The most commonly watched shows tend to dramatize pregnancy and birth and over represent obstetric complications and the need for interventions [
37]. Women who watch reality TV about childbirth, learn how they should and should not react, i.e. they are socialized into a particular model of childbirth. The latter process is not unique to childbirth, as Kingdon found in the study of representation of depression in the media [
65]. Whilst Lupton studying the portrayal of infants in popular media in Australia highlighted this inevitably creates unrealistic expectations of infants in real life [
66].
Television can act as a bridge when a life change or transition is occurring, alleviating women’s social anxieties about childbirth [
67]. However, fear of birth scores were highest amongst Canadian students who attitudes were shaped by the media [
38]. It is clear from our review that women are watching television to learn what to expect during birth, to reassure themselves that they are doing their pregnancy ‘right’.

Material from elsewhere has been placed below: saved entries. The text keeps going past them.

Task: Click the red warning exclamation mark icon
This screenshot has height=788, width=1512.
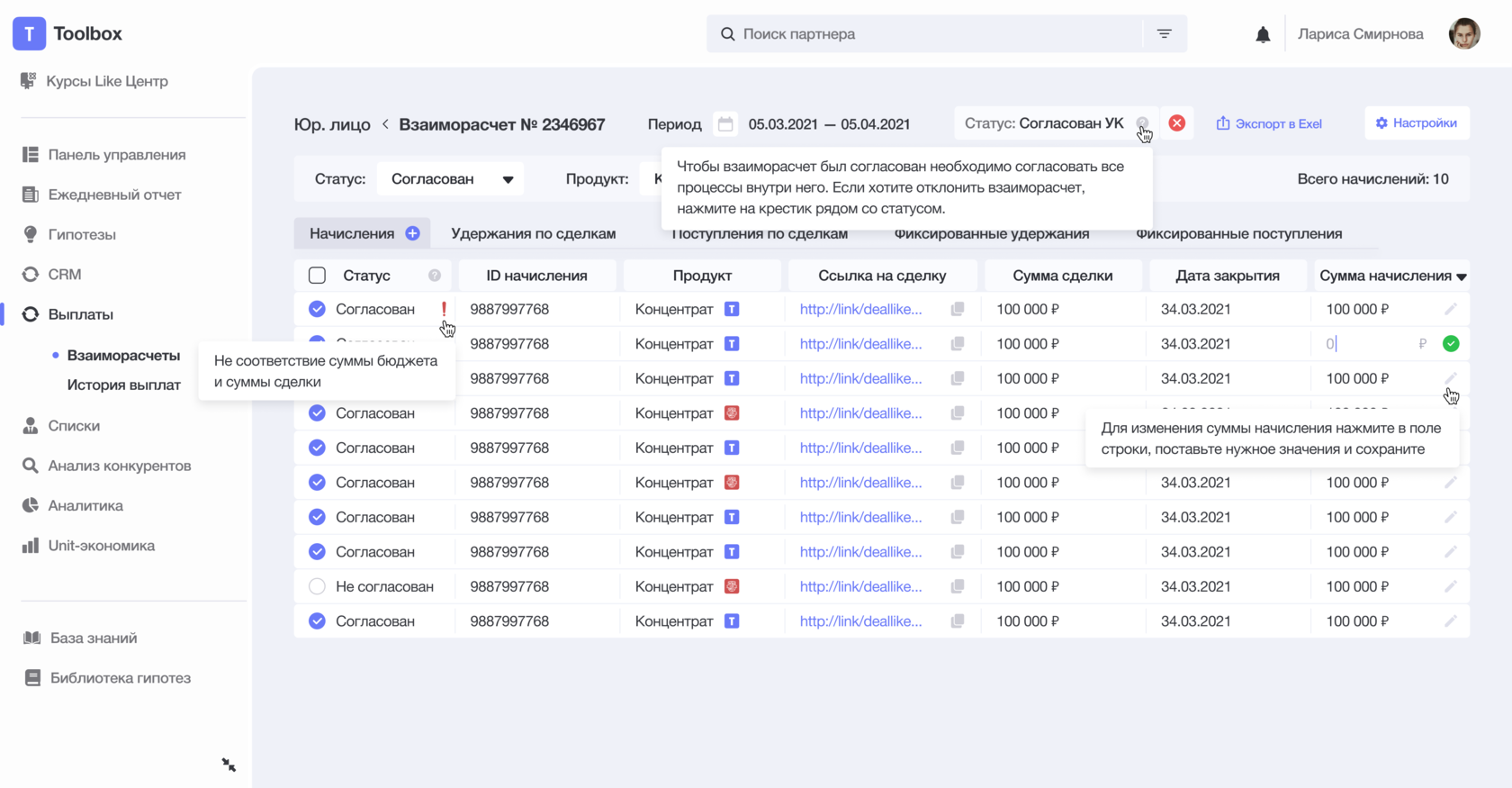Action: pos(444,309)
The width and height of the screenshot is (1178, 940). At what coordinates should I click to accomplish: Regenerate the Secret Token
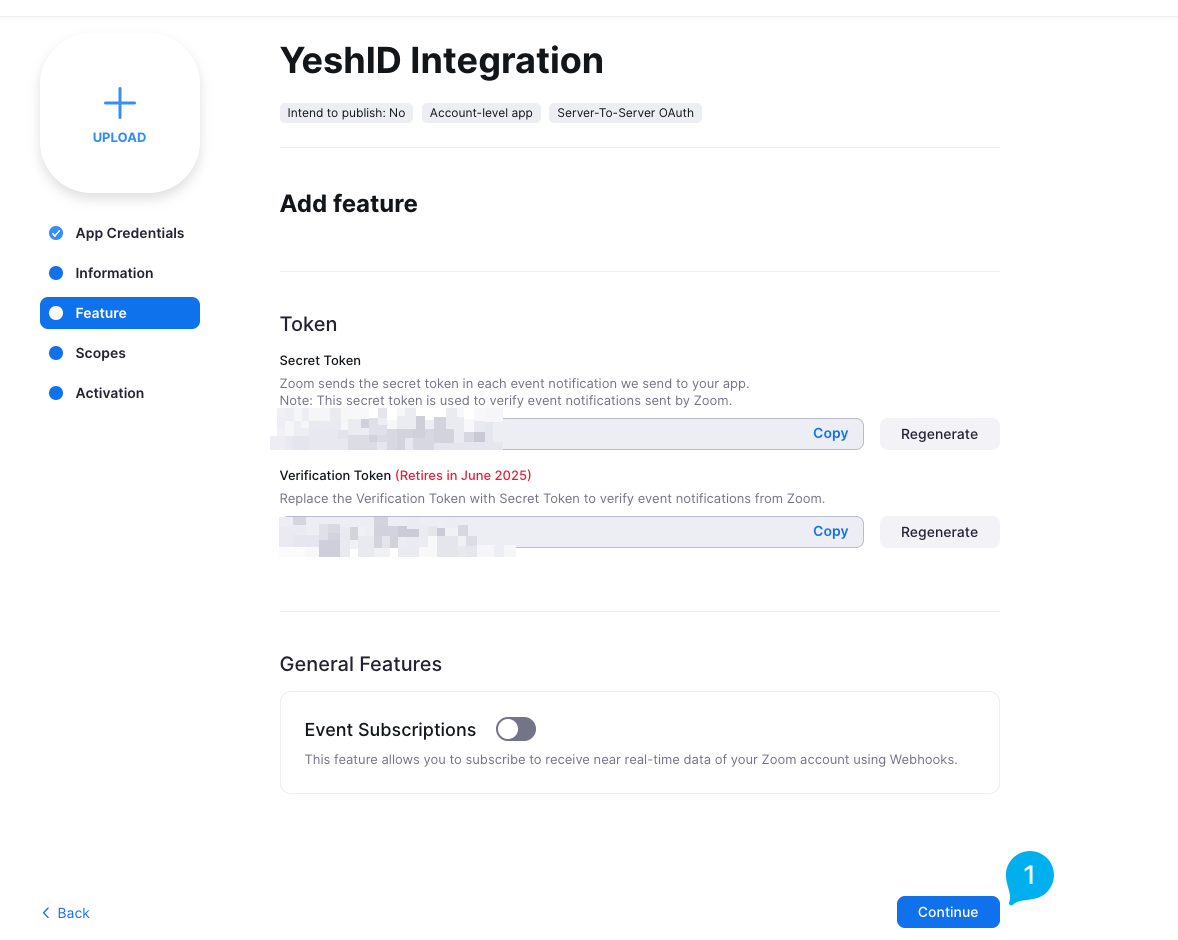(x=939, y=434)
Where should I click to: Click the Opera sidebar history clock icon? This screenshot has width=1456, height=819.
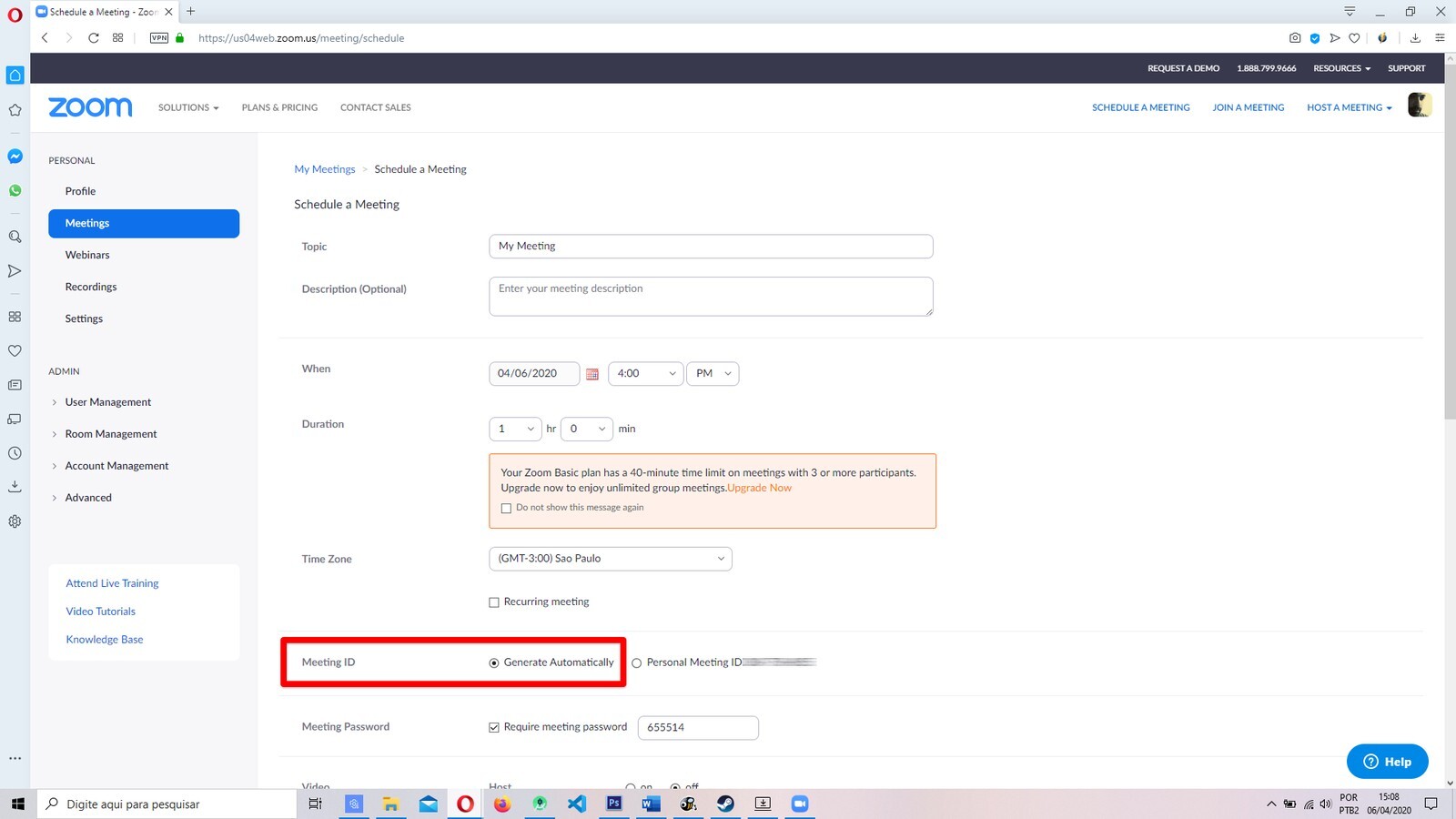(15, 453)
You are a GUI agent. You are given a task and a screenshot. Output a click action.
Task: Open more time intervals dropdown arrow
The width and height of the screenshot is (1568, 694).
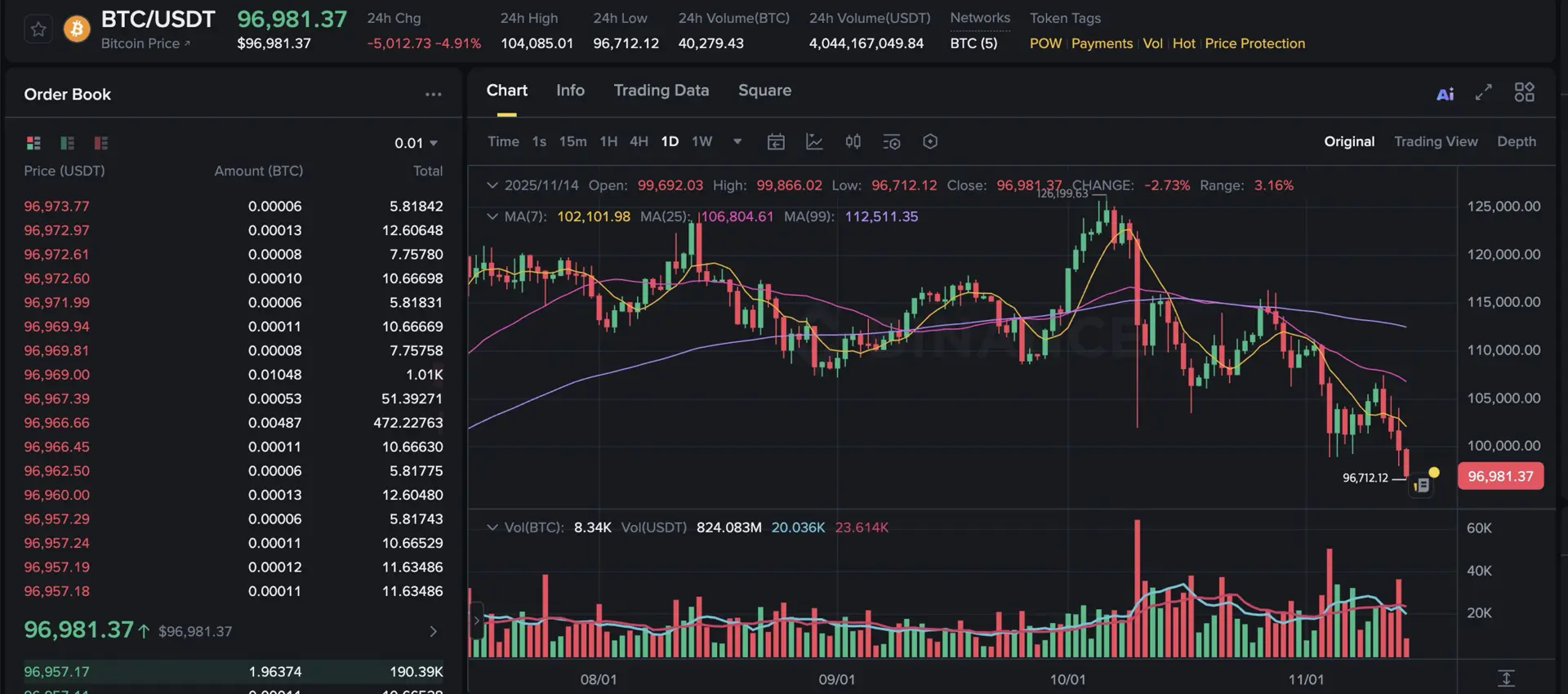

Underlying all of this is the societal discourse that suggests that it is safer for women to participate in medicalised childbirth, rather than risk a midwife-led birth (in US) or labouring/ birthing at home (in UK). To offset the encroachment of the medicalised model of childbirth, midwives must watch reality and fictional television where childbirth is the focus to be in a position to alleviate fears and answer questions posed by pregnant women. Secondly, midwives and childbirth educators must engage with media producers to create more realistic portrayals of childbirth and labour.